Treinta y cinco años después, la voz de Jorge González, la guitarra de Claudio Alejandro Narea y los redoblantes, platillos y toms de Miguel Tapia se cuelgan de las bocinas de los automóviles, los altoparlantes de los muchachos y muchachas que van levantando sus gritos por las principales avenidas de Santiago, Bogotá, Valparaíso, Medellín, Concepción, Neiva o Cali.
En 1986, en plena dictadura de Augusto Pinochet, una canción como El baile de los que sobran causaría muchas ampollas y urticarias entre la gente de extrema derecha de esa parte del continente. Escrita por Jorge González para marcar posición política sobre los toques de queda, la represión y la desaparición de hombres y mujeres del Chile de 1973 a 1986 (la dictadura acabó en 1990), El baile de los que sobran superó cualquier expectativa de la propia banda y atravesó la barrera esquiva del tiempo y de la cordillera de los Andes.
Curiosamente, El baile de los que sobran nunca ha salido del espectro social y político de América Latina.
En Colombia también ha sido un himno, no solo como pieza clásica del rock en español, sino también como referente de lucha, oposición y rebeldía frente a las arbitrariedades de los desgobiernos de turno.
Y es que ante más de 900 líderes sociales asesinados en nuestro país, más de 9 millones de colombianos afectados directamente por el conflicto armado, 6.402 civiles ejecutados por militares en el eufemismo de falsos positivos, más de 5 millones de colombianos sin empleo, son cientos, miles, millones los colombianos invitados e involucrados en este baile de los que sobran.
Nos hemos unido al festín sin darnos cuenta, nos han invitado a un baile al que nunca pedimos —de manera consciente— ser convocados. El baile de los que sobran es una metáfora que como Cien años de soledad identifica y representa a toda América Latina. Cada día es más gruesa la población reunida alrededor de esta fiesta de la iniquidad, la exclusión, la desigualdad y la muerte.
Durante el paro nacional de los últimos meses han sido asesinadas y desaparecidas más de sesenta personas. Gente de a pie, gente sin importancia, seres humanos provenientes de las regiones más invisibles del país, facinerosos que sobran y que deberían sobrar, como dice la canción.
Porque este es un país hecho e inventado desde el centro: la periferia sobra y las clases subalternas, aquellas que no tienen nada que ver con las hegemonías políticas y económicas de la nación, no suman, no cuentan y escasamente se vuelven visibles cada cuatro años, cuando extrañamente vuelven a tener importancia y son relevantes como dígito y huella dactilar.

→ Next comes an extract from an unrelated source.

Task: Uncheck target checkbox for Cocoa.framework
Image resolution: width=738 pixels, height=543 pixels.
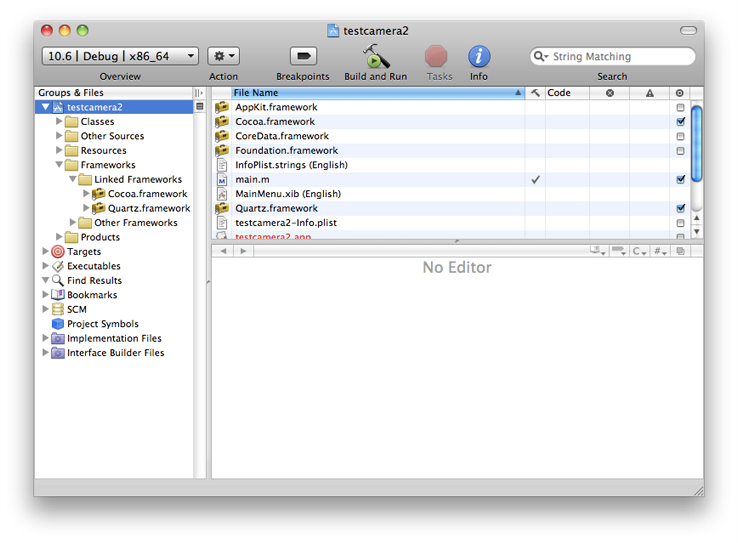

Lo que pasa es que la visibilidad solo les dura un día. El resto del tiempo, pasadas las elecciones, es gente del montón, los nadie, gente que no aporta nada, que no construye país; gente que sobra, según palabras de ciertos sectores de la sociedad.
El baile de los que sobran nos recuerda que existe un país dividido, un país para los jóvenes y un país para los viejos, un país excluyente y un país para ciertas minorías. Un país atravesado por la violencia y acuchillado por la indiferencia y el despotismo de sus dirigentes.
¡Únete al baile!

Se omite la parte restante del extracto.